About the artist
Sue Carrie Drummond b. 1990, Santa Ana, El Salvador
Sue Carrie Drummond is a papermaker, printmaker, and book artist. She’s currently an Associate Professor of Art and Chair of the Art Department at Millsaps College in Jackson, MS.
Drummond was the recipient of the Artist’s Book Residency Grant at Women’s Studio Workshop in upstate New York in 2017. She’s been an artist-in-residence at Sulfur Studios in Savannah, the Kimmel Nelson Harding Center in Nebraska City, at Penland School of Crafts outside of Asheville, and at Minnesota Center for Book Arts in Minneapolis.
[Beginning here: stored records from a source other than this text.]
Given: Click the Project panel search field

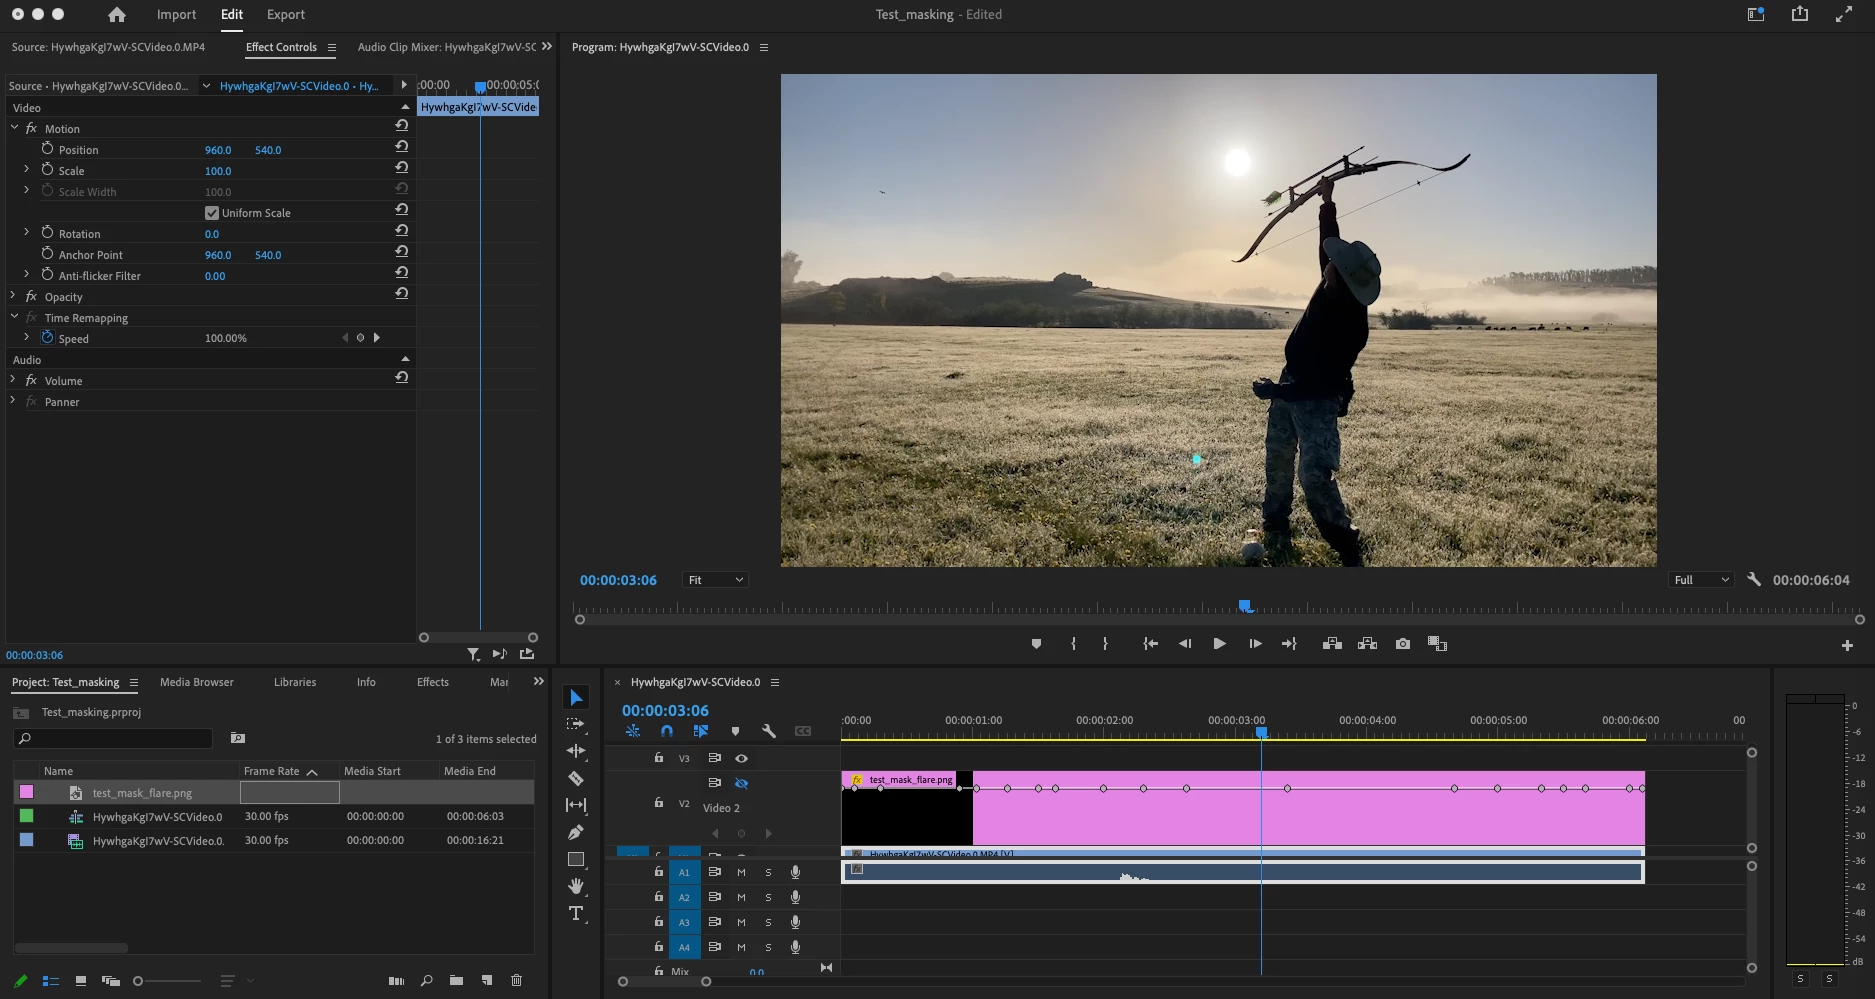Looking at the screenshot, I should click(x=120, y=739).
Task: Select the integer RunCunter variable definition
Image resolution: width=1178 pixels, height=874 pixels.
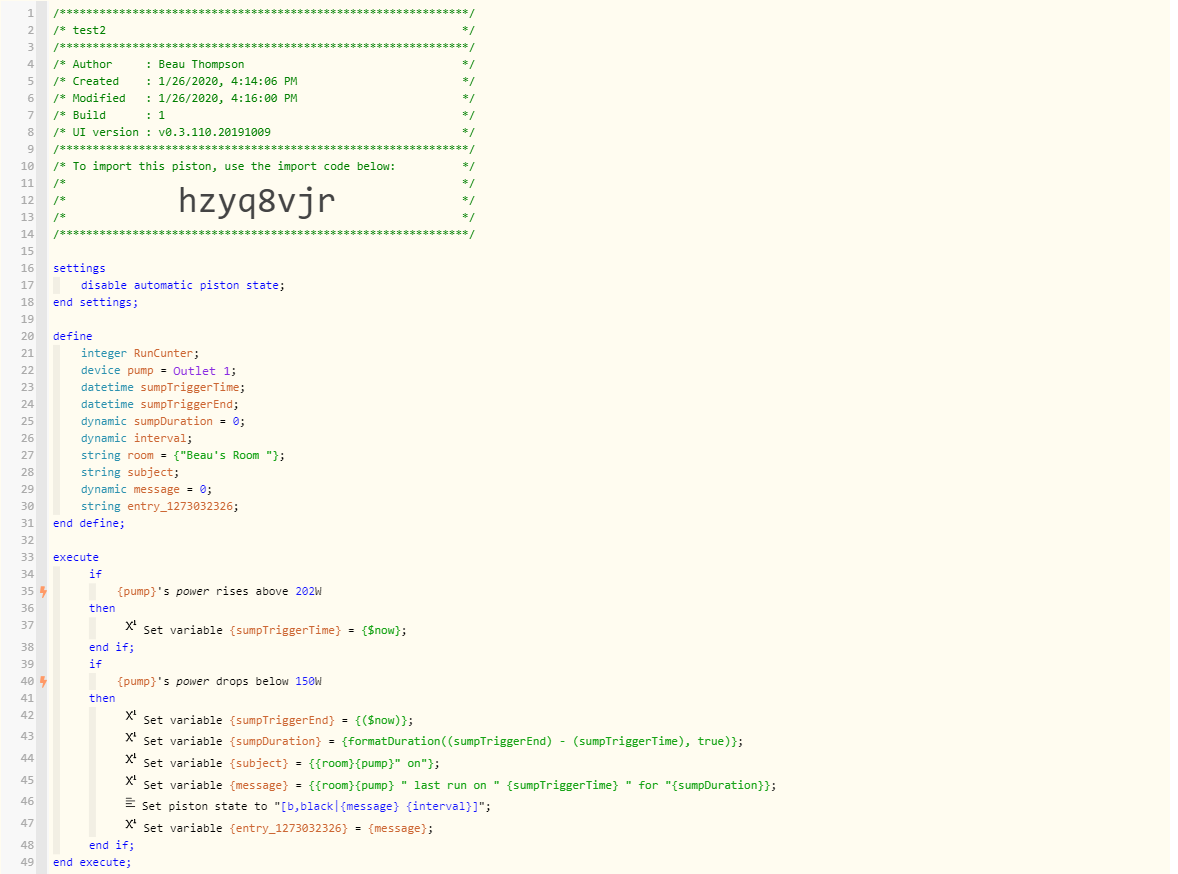Action: click(x=140, y=353)
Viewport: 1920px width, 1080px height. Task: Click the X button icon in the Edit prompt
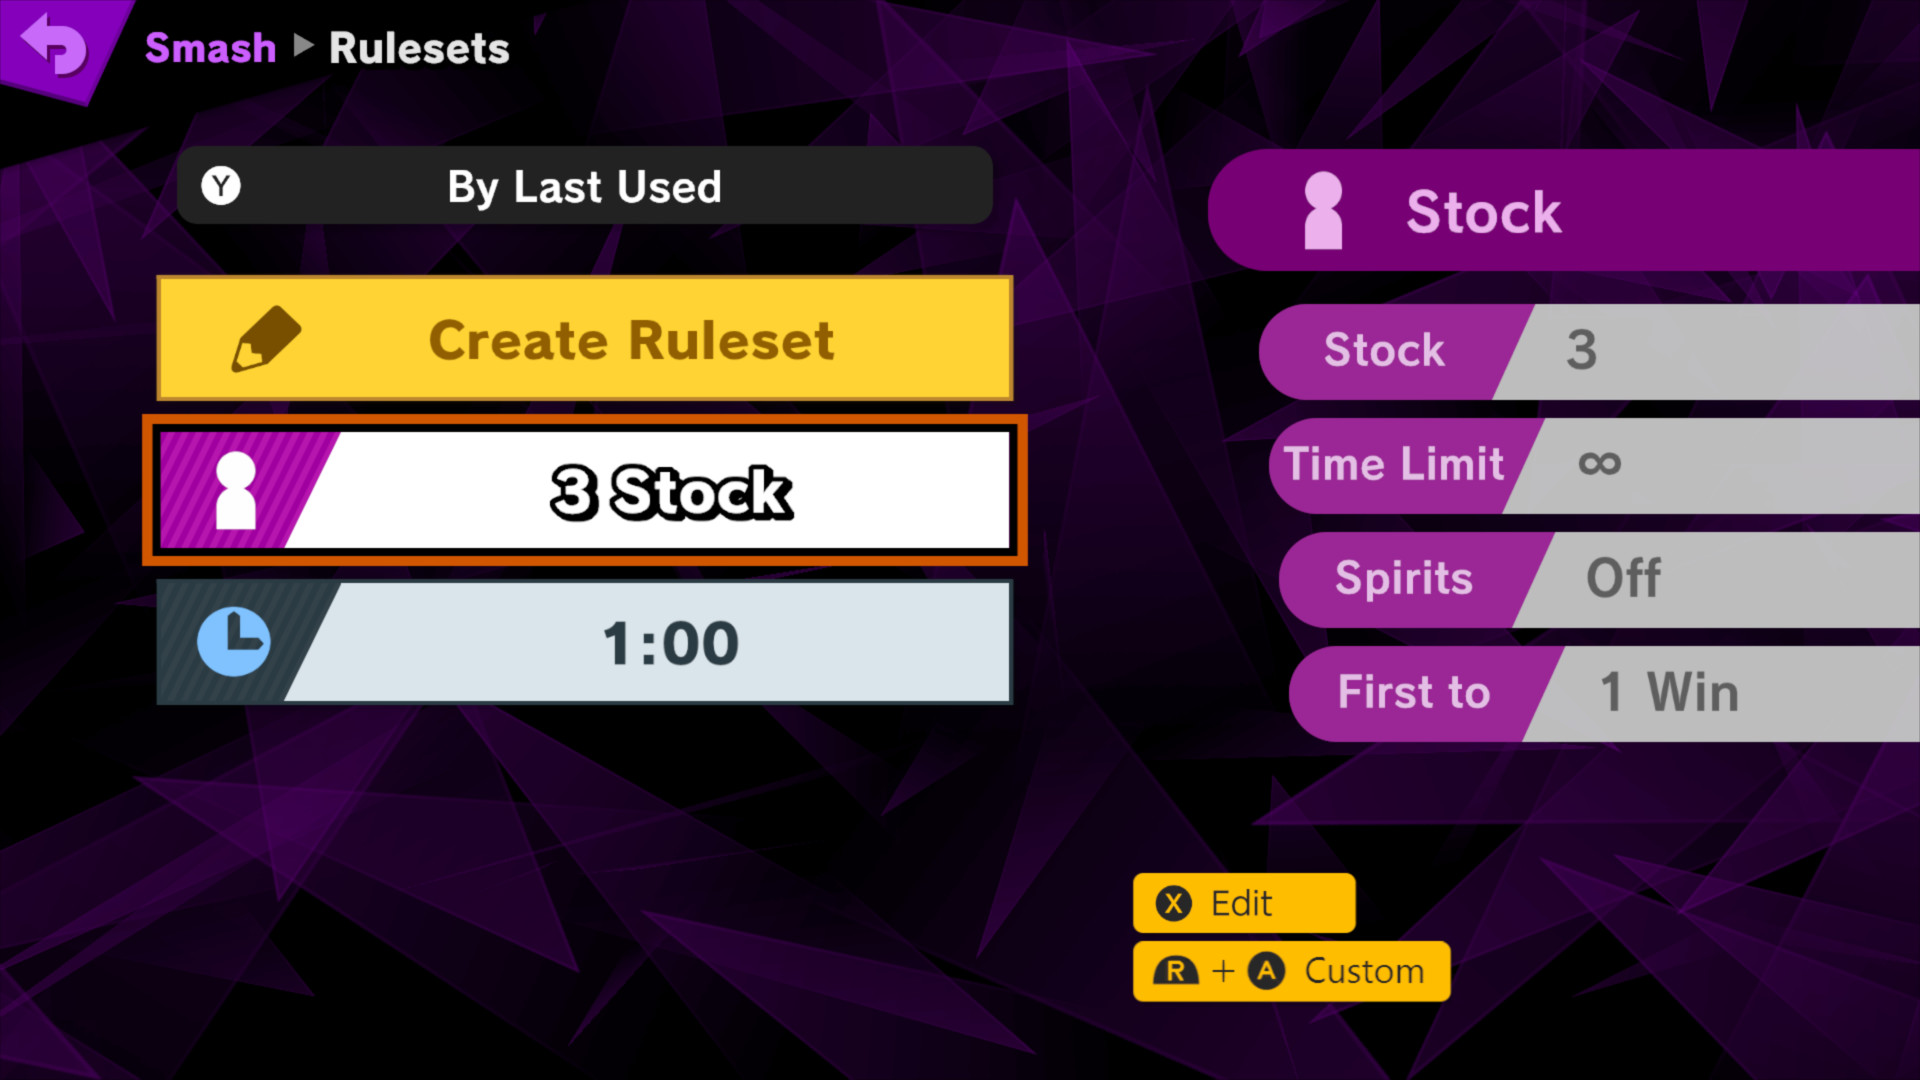1174,903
She’s taught workshops at Women’s Studio Workshop, Pyramid Atlantic, Minnesota Center for Book Arts, and Sulfur Studios.
Drummond regularly shows her work in juried and curated exhibitions across the country and many of her pieces are included in special collections nationwide such as the Metropolitan Museum of Art, Library of Congress, and Harvard University. She also has pieces in the permanent collection at the Bainbridge Island Museum of Art in Bainbridge Island, Washington, and the Lauren Rogers Museum of Art in Laurel, Mississippi.
Drummond received her MFA in Book Arts and Printmaking at The University of the Arts in Philadelphia, PA in 2015. She graduated Phi Beta Kappa with Honors from Millsaps College in 2012 with a Bachelor of Arts in Studio Art and minors in Art History and Museum Studies.
STATEMENT
My artwork examines material culture, extracting tacit narratives from objects, surfaces, and ornamental forms. The potential for meaning in these materials is directly connected to the way they are shaped by use, labor, and time. Materials receive us, holding not just our personal histories but also broader cultural and historical narratives. Through processes of making, repetition, and transformation, they bear the traces of lived experience and reveal the ways identity, relationships, and systems of value become embedded within the physical world.
I am drawn to labor-intensive processes that require meticulous attention and repetition, such as papermaking, printmaking, and handwork. The care and attention required by these processes becomes visible in the finished work. As I work, I consistently consider surface. What sits above, within, or beneath? What is revealed or concealed? What is hidden, mended, constrained, or exposed? The physical layering of materials and processes throughout my work evokes the layers of memory, history, and meaning I investigate.